Within this new reality involving the organizations’ communication and interaction channels, there appears a consumer who has no access to a multiplicity of technological options to reach a company or organization: mobile phones with Internet access, laptops, desktops, tablets, smart TVs, and other devices that ensure connectivity and 24-hour service accessibility.
Indeed, it is worth stressing that such a multiplicity of communication options has not replaced customer-company physical interaction; on the contrary, it complements and integrates it to provide more and better customer satisfaction and match expectations. At least, that’s how it should work.
Omni Channel Communication: Transforming Customer Experience
At the same time, customer loyalty is a remarkably more volatile variable. This is even true for those industries which have historically hit the highest loyalty rates. According to Bain’s Financial Services 2013 research on 27 countries’ banking sectors, customers who change banking companies outnumber new customers initiating operations at a bank for the first time.
This difference represents 3% in developed countries and 6% in developing countries.
Both new channels and technologies also involve new risks that must be managed.
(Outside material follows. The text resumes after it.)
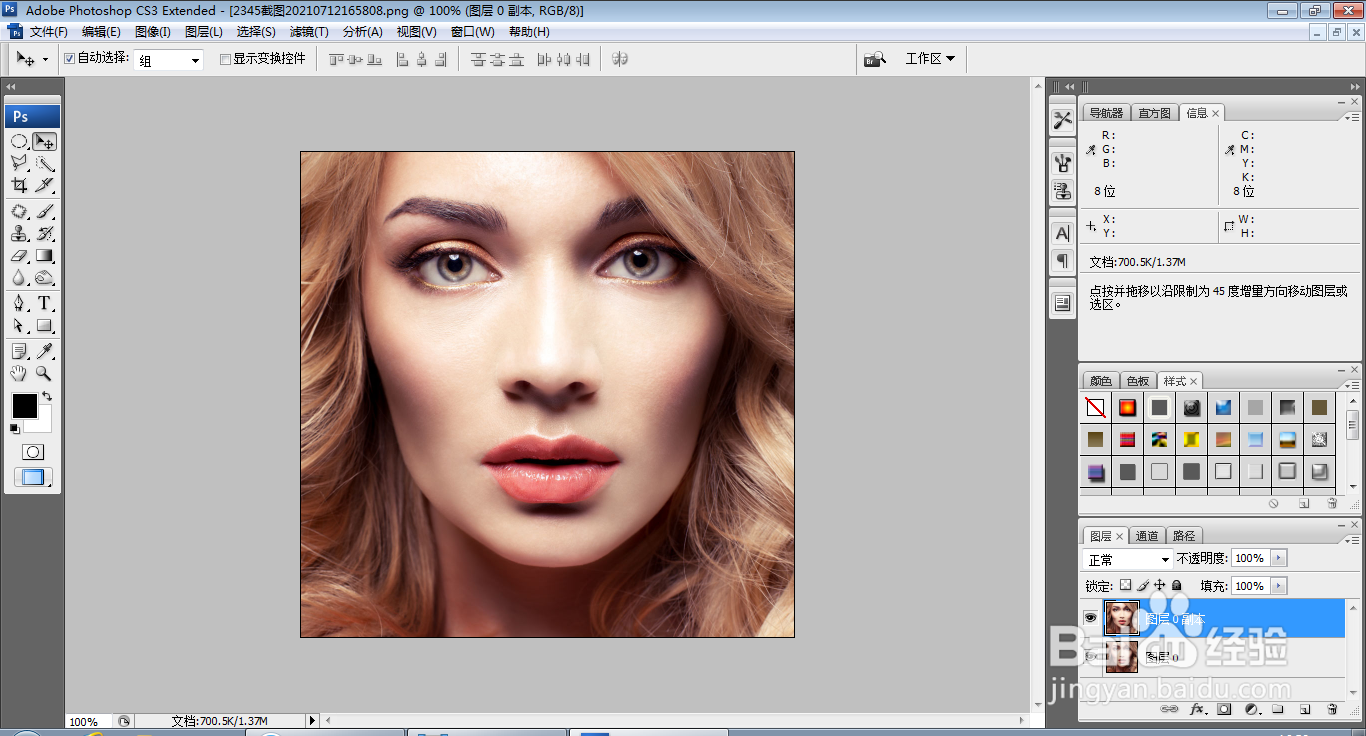Select the Zoom magnifier tool
Viewport: 1366px width, 736px height.
(x=45, y=374)
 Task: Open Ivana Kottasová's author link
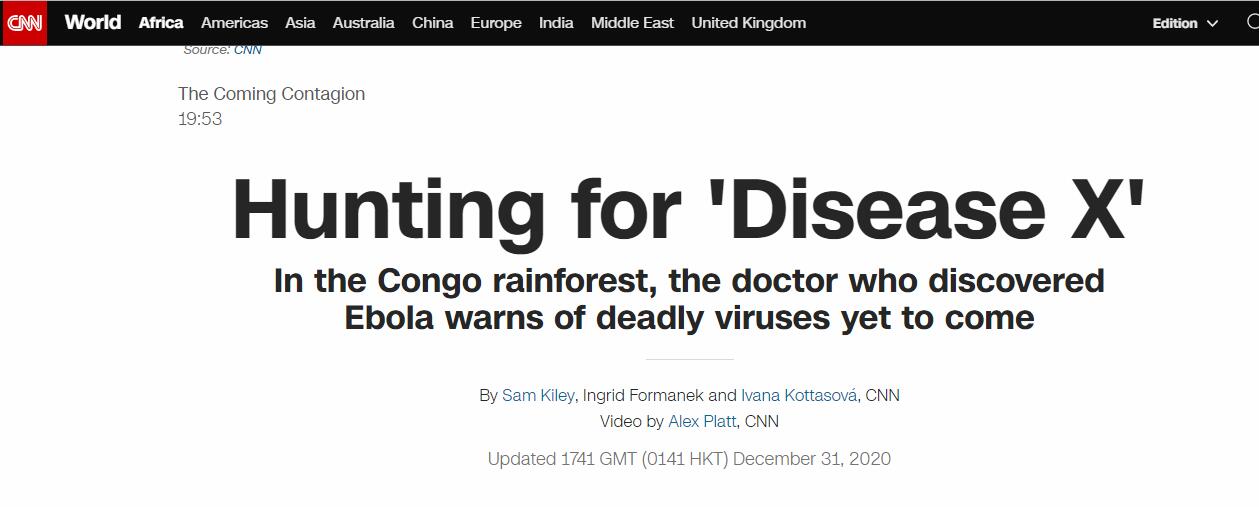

Today, any customer’s negative experience is spread and disclosed at an astonishing speed through the same tools of communication used to interact with the company (websites, instant messaging, and social networks), which in the long run brings about other customers’ migration.
Consequently, companies that offer multi-channel attention face the urge to set a unified strategy that guarantees an equally satisfying customer experience at every channel of communication. Such a unified strategy, that is the attempt to achieve a strong synergy between physical and virtual channels of attention using clear, definite, and coherent policies is what we refer to as the Omni channel which may become an organization’s essential ally to revamp business results.
Additional Information
If we pause for a few seconds, any one of us will easily recall interacting with an organization through several channels and feel as if interacting with totally different institutions. This multiple personality syndrome is the commonplace pathology of companies that offer multi-channel instead of omni channel attention.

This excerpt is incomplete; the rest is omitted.